Terecht werd opgemerkt dat we nu veel operaties draaien en dat AWACS van huis is, om het zo uit te drukken. Op een gegeven moment keren het vliegtuig en de bemanning weer terug naar de thuisbasis Geilenkirchen. Vanuit die thuisbasis voeren ze vervolgens de werkzaamheden, trainingen en oefeningen uit. Dat kan inderdaad tot gevolg hebben dat het huidige aantal vliegbewegingen, dat lager ligt dan de afgesproken 2.996, toeneemt. Duidelijk is dat 2.996 het maximum is. Dat is het uitgangspunt en dat blijft het uitgangspunt. Hierover bestaat dan ook geen discussie. Tevens zijn er heel duidelijke afspraken gemaakt met de NAVO om te streven naar de doelstelling van 2.600 vliegbewegingen. Ook hier is geen discussie over. Ik heb een inspanningsverplichting om ook het komende jaar hierover verder te praten met de NAVO.

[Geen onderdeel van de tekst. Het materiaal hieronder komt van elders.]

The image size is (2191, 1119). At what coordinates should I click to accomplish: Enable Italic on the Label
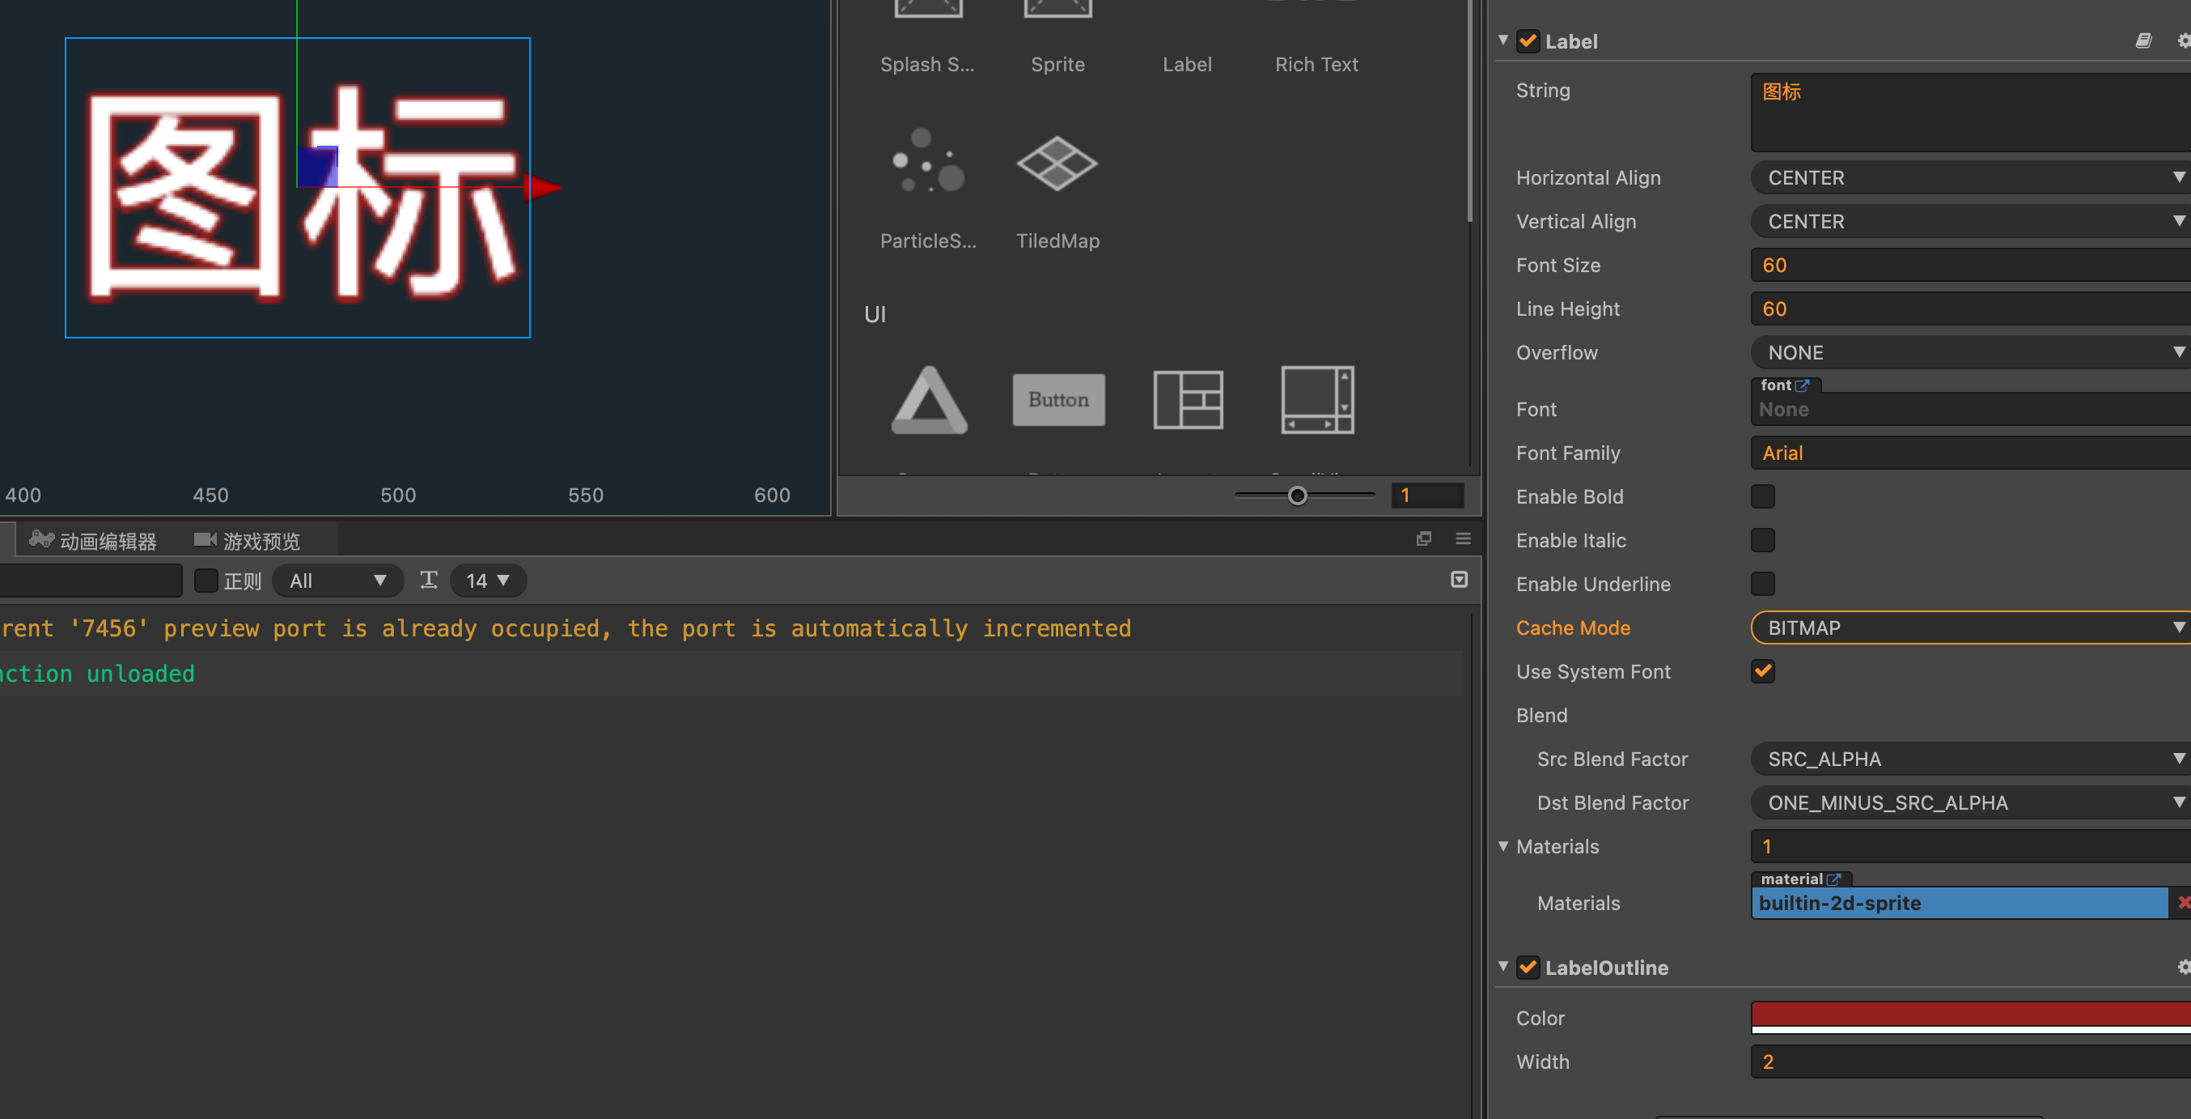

Ik concludeer met de Kamer dat de geluidsreductie van 35% voor 2012 is gehaald. Het is mijn verwachting dat dit percentage ook in 2013 en 2014 zal worden gehaald. Alle woordvoerders hebben gevraagd hoe het zit met het structurele karakter hiervan en hoe het zit na 2014. Hoe halen we die 35% structureel, ook als er geen grote operaties worden gedraaid of als er onderhoudsprogramma's zijn? Ik herhaal dat dit het streven is van zowel Defensie als de NAVO. Als blijkt dat we meer dan 35% kunnen behalen, zullen we dat niet nalaten. Uiteindelijk is het ons heel veel waard dat de bewoners de nodige rust krijgen. De 35%-geluidsreductie die we momenteel door een samenloop van maatregelen bereiken, moet ook na 2014 worden geborgd. Dat ben ik van harte met de Kamer eens. Daar mag geen ruis op de lijn ontstaan. We gaan dus verder met het optimaliseren van de maatregelen waarvan ik er net een aantal noemde, zoals het gebruik van een tweede vliegsimulator. Er zijn discussies gaande over de AWACS-reorganisatie, de gevolgen daarvan en de definitieve besluitvorming. Dat speelt allemaal nog, dus ik kan daar niet op vooruitlopen. Ik heb die gegevens echter wel nodig om het structurele karakter nader te kunnen duiden. Ik hoop dat ik medio 2014 nieuwe informatie hierover krijg. Als dat zo is, deel ik die allereerst met de gemeente maar natuurlijk ook met de Kamer.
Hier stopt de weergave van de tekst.